Population (31 February 2025)
- • Total: 1,969
- • Density: 61.30/km^{2} (158.8/sq mi)
- Demonym: Monterubbianesi
- Time zone: UTC+1 (CET)
- • Summer (DST): UTC+2 (CEST)
- Postal code: 63825
- Dialing code: 0734
- ISTAT code: 109022
- Patron saint: San Nicola da Tolentino
- Saint day: 10 September
- Website: Official website

= Monterubbiano =

Monterubbiano is a town and comune in the Province of Fermo, in the Marche region of Italy. It is on a hill 8 km from the Adriatic Sea.

==History==
In pre-historic times the area was inhabited by the Piceni (9th-3rd centuries BC).
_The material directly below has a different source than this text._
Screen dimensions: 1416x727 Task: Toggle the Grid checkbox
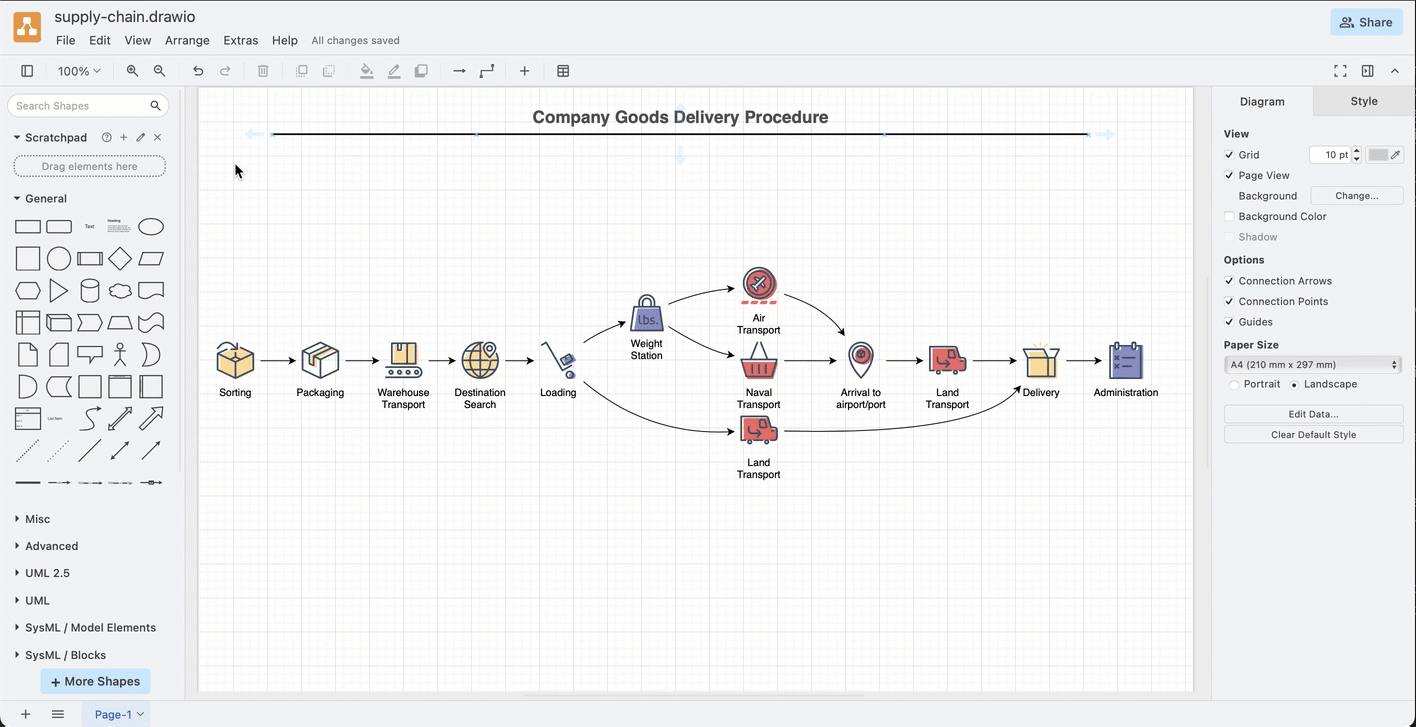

After the Roman conquest, it received the status of urbs urbana (built city) in 268 BC. In the 5th century it was captured by the Visigoths.
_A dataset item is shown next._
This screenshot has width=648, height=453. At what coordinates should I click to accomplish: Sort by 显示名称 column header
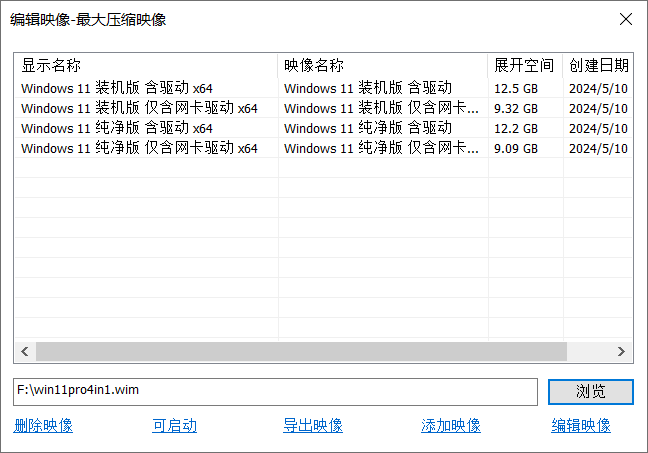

In the 12th century, it was a free commune, thwarting the attempts from Fermo to capture it. In the 15th century it was acquired by Francesco Sforza, who fortified it; in 1663 it became part of the Papal States, to which (apart from the Napoleonic period) it remained until 1860, when it was annexed to the newly formed Kingdom of Italy.

==Main sights==
- Mura Castellane (walls), built by Francesco Sforza in 1443
- Porta del Pero and Porta San Basso, the ancient entrance gates
- Ghetto degli Ebrei, quarter of the Jew population in the 16th century
- Communal Palace (14th century), in Romanesque-Gothic style
- Pinacoteca (art gallery)
- Archaeological Museum, in the church of St. Francis (12th century)
- Inside one of the most important churches of the whole town, St. Maria dei Letterati which is situated next to the central square, are located various paintings and frameworks planned and carried out by the native-born painter Vincenzo Pagani.

==Notable people==
- Vincenzo Pagani: an important renaissance painter.
- Temistocle Calzecchi Onesti: Italian physicist and inventor.
- Attilio Basili: also known as "Lu mattu de' susè", a vernacular poet recently died.
- Domenico Mircoli: an important medical researcher who found out in his studies concerning with intestinal disease, the so-called fibrogranulosi intestinale.